Three years have passed since the pandemic changed the hospitality industry, with chefs and restaurateurs adapting to lockdowns, cutbacks, supply chain disruptions, and labor shortages.

Amidst it all, Nashville never stopped building. Commercial real estate prices soared. Tourism returned with a fury. We’ve all experienced a seesaw of emotions: feeling jazzed for shiny-new openings and saddened by closures of beloved mainstays. It all begs the question, where are we, as a culinary city, headed? For this year’s restaurant issue, we’re diving into all that and more. What are the culinary trends to come (and go) next? Without question, 2022 was the year of the chef-driven hotel restaurants: Drusie & Darr at the Hermitage Hotel; Mimo at the Four Seasons; Carne Mare at the W Hotel; 1 Kitchen at 1 Hotel; and Blue Aster at the Conrad.

What will 2023 be known for? With new concepts, new restaurants, and the return of beloved favorites, we’re optimistic about what’s on the horizon.


Head outside of Nashville in any direction and you’ll see jaw-dropping development, with residential growth outpacing retail and hospitality. And, as the market has tightened in Nashville, affording fewer options at much higher cost, local entrepreneurs see promise outside the city limits. Folks living in outlying communities would enjoy dining in an independent restaurant over a chain, especially if they didn’t have to drive back into the city to do so.

Austin Ray has been excited to take the lead on this trend. Wanting to bring a neighborhood-style pub to these growing communities, he opened M.L. Rose in Mt. Juliet in 2021, and its reception has exceeded his expectations. Up next, he plans to open the local burger-and-beer favorite in Murfreesboro later this year. “As a Nashville native, I feel driven to maintain the spirit of our local hospitality,” Ray says. “We believe that great beer makes for great neighbors. It’s good to have a local spot to relax and enjoy a brew with the people we most care about.”

For chef Trey Cioccia of The Farm House and Black Rabbit, business turned a corner in 2022, eclipsing, at last, pre-Covid sales. Grateful to his staff and customers, it gave him the fortitude to spread his wings a little further. “I’ve always wanted to have a restaurant in my hometown,” says the Mt. Juliet native.

An opportunity presented itself: A failing restaurant and bar just eight minutes from Cioccia’s home. What started out as a consulting job quickly transformed into his third establishment, a milestone for the chef who will celebrate The Farm House’s tenth anniversary in the fall. Cioccia and his team did much of the renovation on the new space themselves and in mid-January, Barrel House Restaurant and Bar made its soft opening. Offering fresh, approachable chef-driven fare and an upgraded cocktail program, it has garnered accolades from the locals. For the hometown boy, it’s been gratifying to be so positively received by friends and neighbors.

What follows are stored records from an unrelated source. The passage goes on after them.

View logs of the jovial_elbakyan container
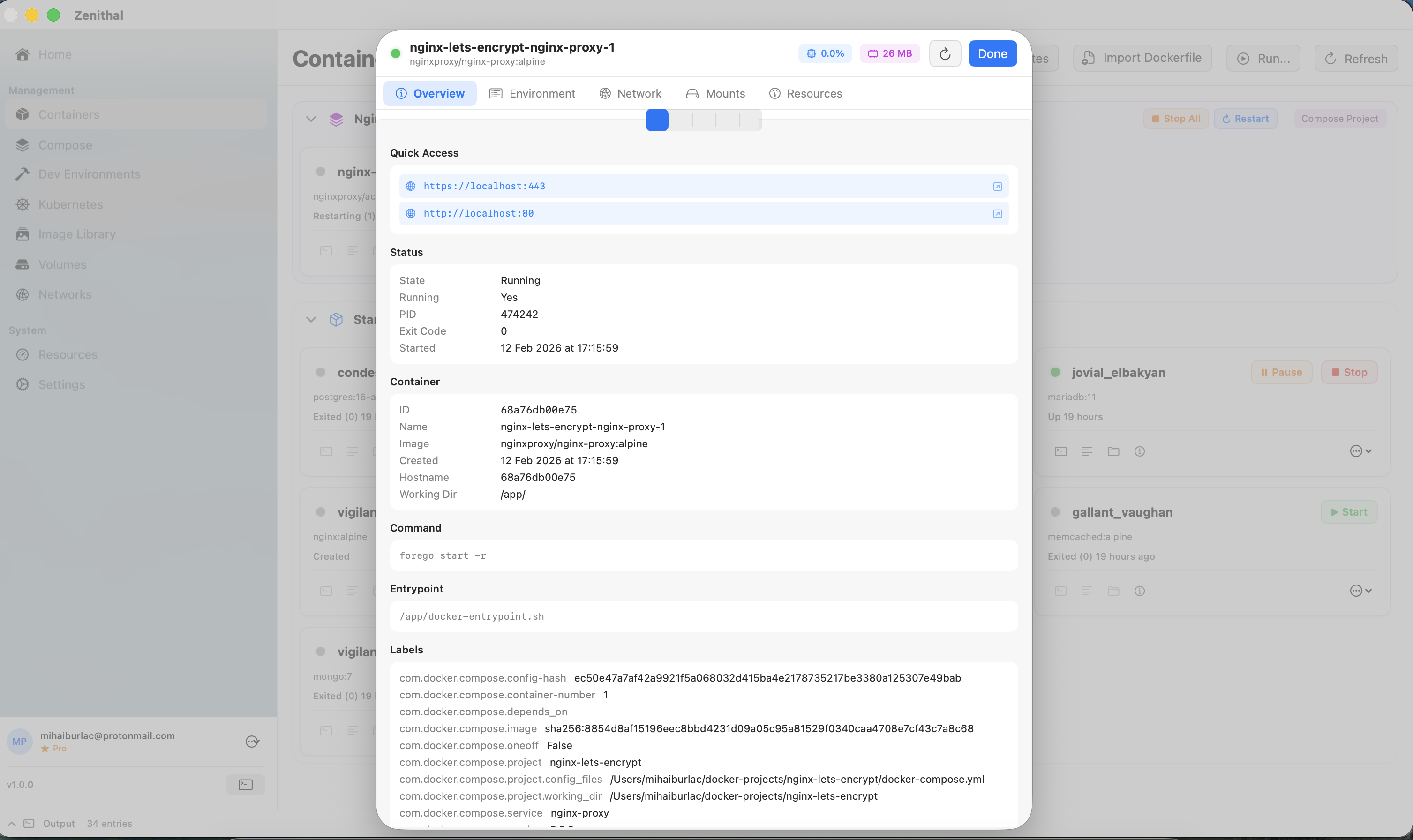1413x840 pixels. [1086, 451]
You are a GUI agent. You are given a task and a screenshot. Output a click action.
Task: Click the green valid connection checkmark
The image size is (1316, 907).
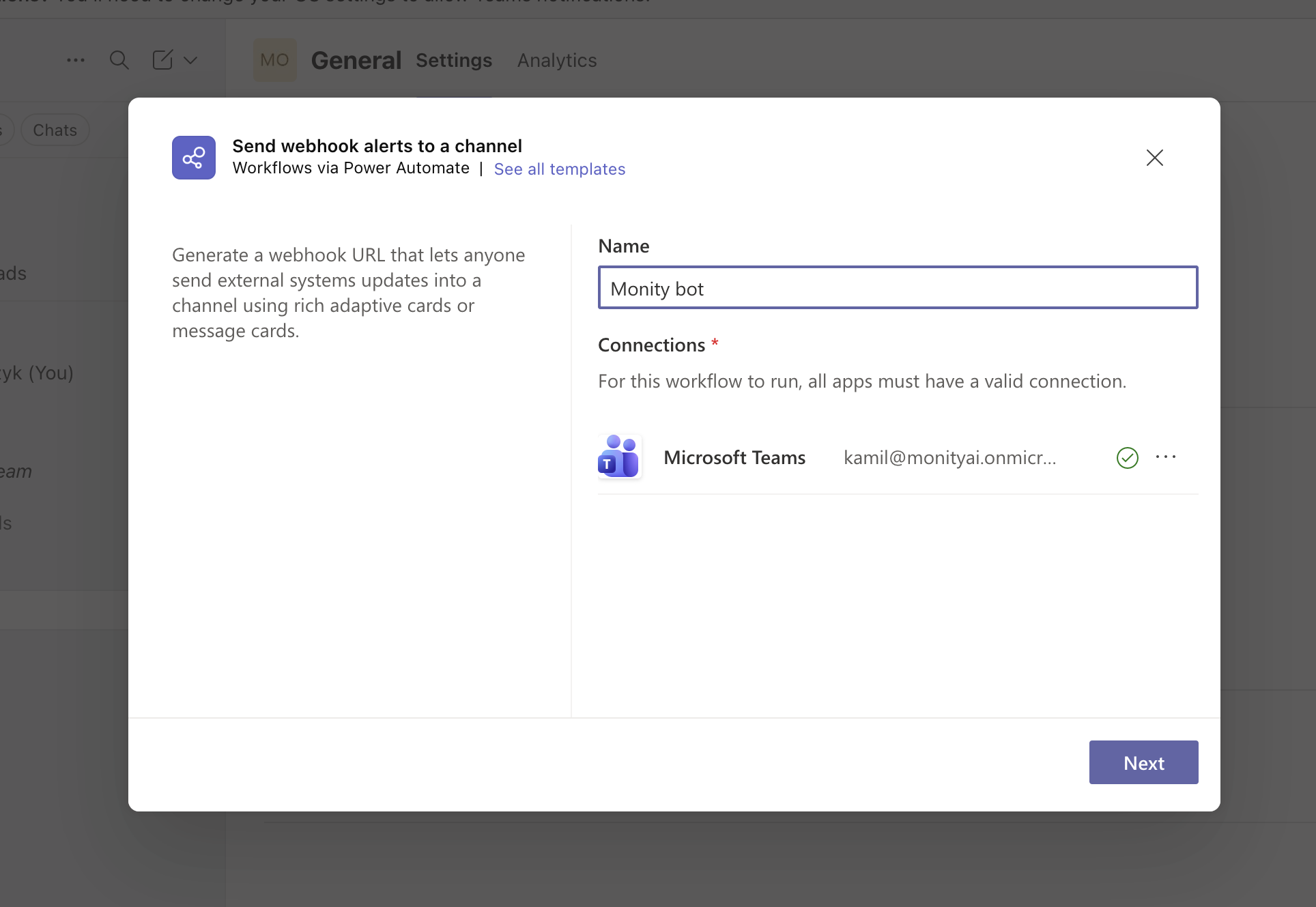click(1127, 458)
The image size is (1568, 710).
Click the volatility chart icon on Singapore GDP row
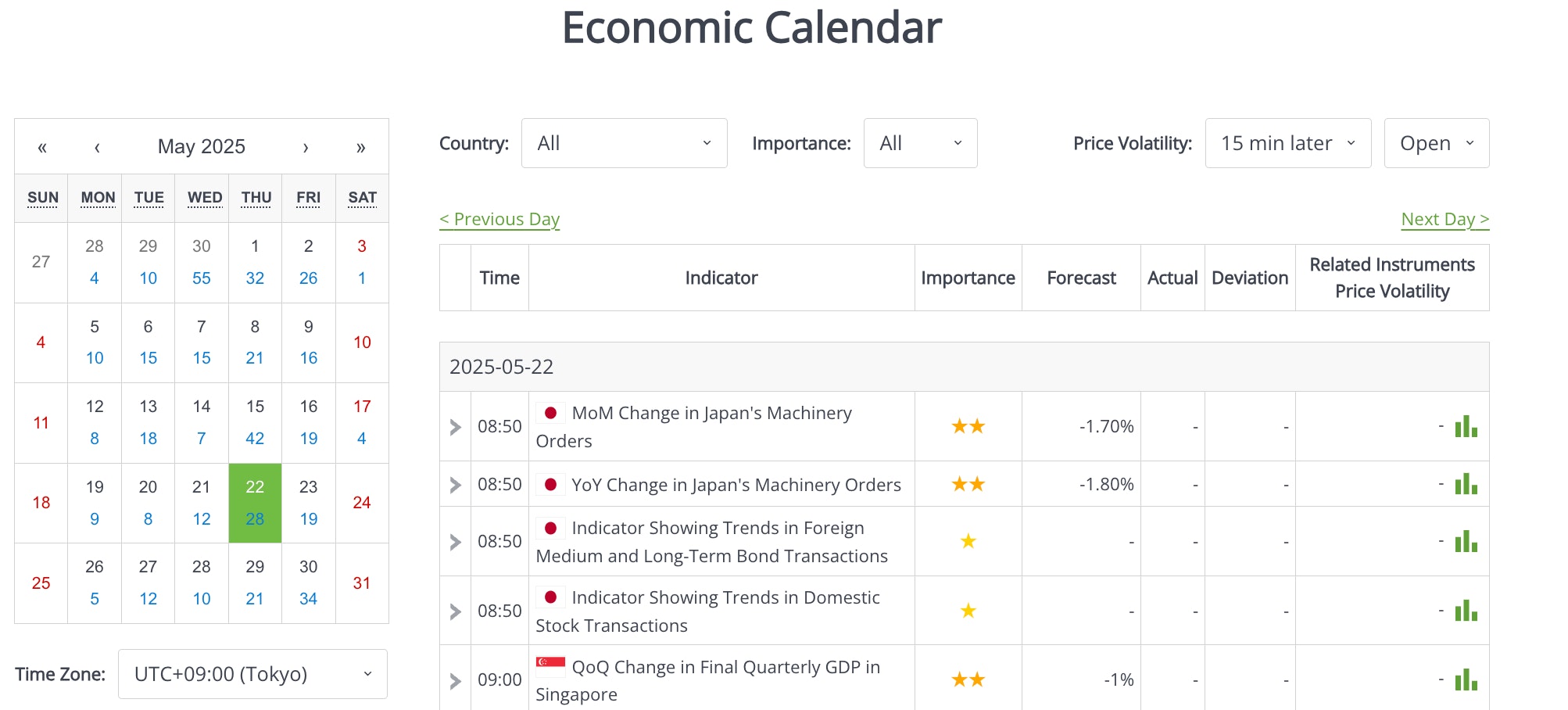[x=1466, y=680]
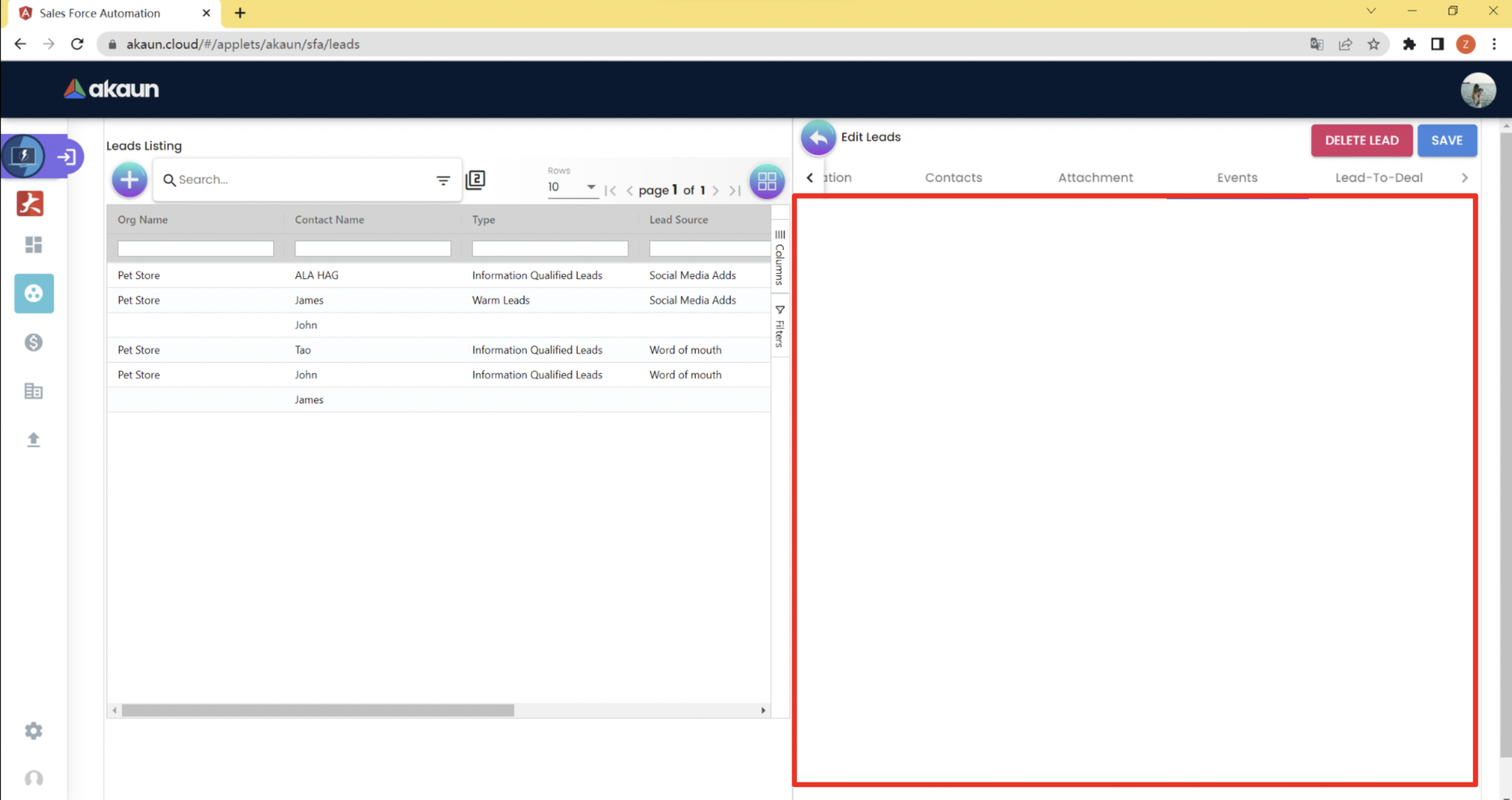This screenshot has width=1512, height=800.
Task: Expand the Filters side panel
Action: click(x=779, y=326)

While some local chefs are content with one new concept or location, others are going all out by embracing multiple at once. “If you had told me three years ago that we’d be living in Lebanon and launching three different concepts, I would have said no way,” muses Nick Guidry who, with his wife Audra, owns and operates Slow Hand Bake Shop and Pelican & Pig in East Nashville.

Life will show you otherwise. Nick’s parents have lived in Lebanon for 20 years, which prompted the couple to consider the move. “It became a question of quality of life—where we want to raise our kids,” says Audra. “We were impressed by the city’s commitment to revitalizing the historic town square.” Soon after they bought their Lebanon home, Audra found an ideal, almost turnkey location for a bakery. One thing led to another.

“We met with Mayor Rick Bell and his economic development director, Sarah Haston. Their vision aligned with ours,” Nick says. “Their support and appreciation for what we want to do was a breath of fresh air.”

The Guidrys’ Juniper will offer fine-casual dining, with handmade pastas, wood-oven pizzas, and the live-fire grilled meats that guests savor at Pelican & Pig. On an adjacent corner, the couple will open Olivia, a specialty wine and cocktail bar. Slow Hand Bakehouse will also serve as a baked goods commissary for both places.